-- ENTRIES SHOWN follows --

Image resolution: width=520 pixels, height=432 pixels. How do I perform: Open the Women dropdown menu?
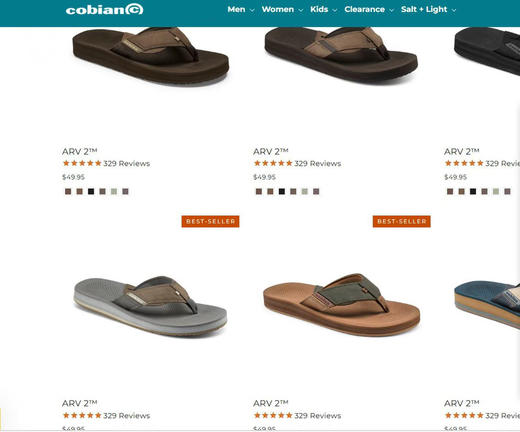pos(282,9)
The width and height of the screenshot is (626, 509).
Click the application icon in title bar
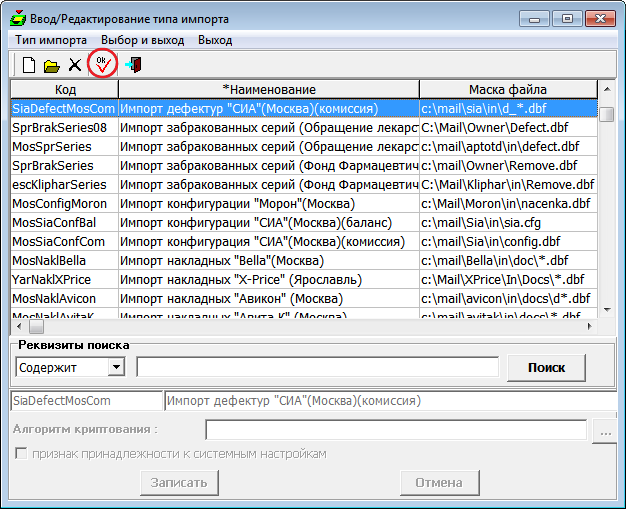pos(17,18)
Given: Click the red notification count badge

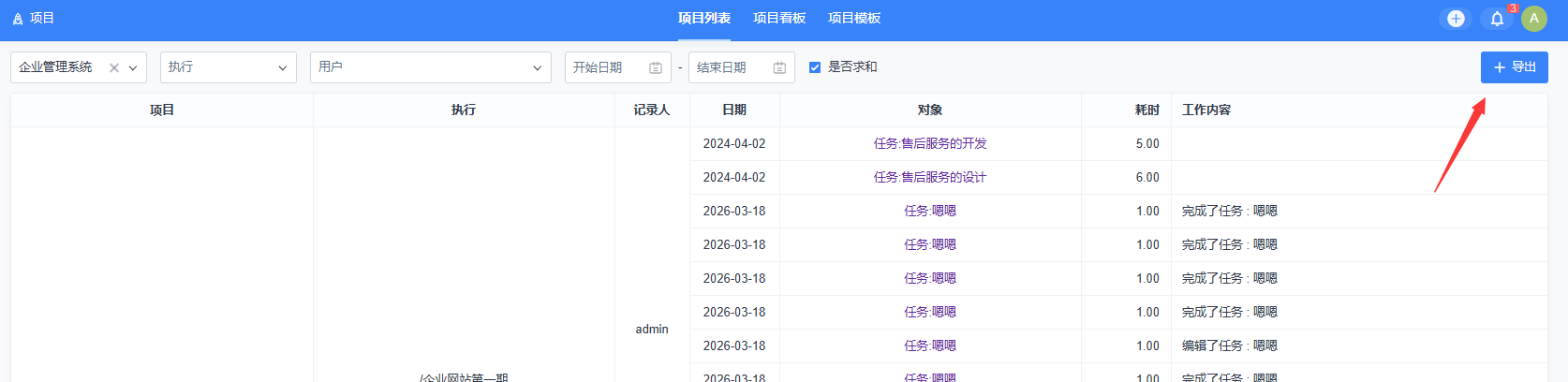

-- ENTRIES SHOWN concluded --

ACTIVITY: Repeat the entries above exactly as written, but not their pictures.

EXERCISE OUTPUT:
Image resolution: width=520 pixels, height=432 pixels. How do I perform: Open the Women dropdown menu?
pos(282,9)
The width and height of the screenshot is (626, 509).
Click the application icon in title bar
pos(17,18)
Given: Click the red notification count badge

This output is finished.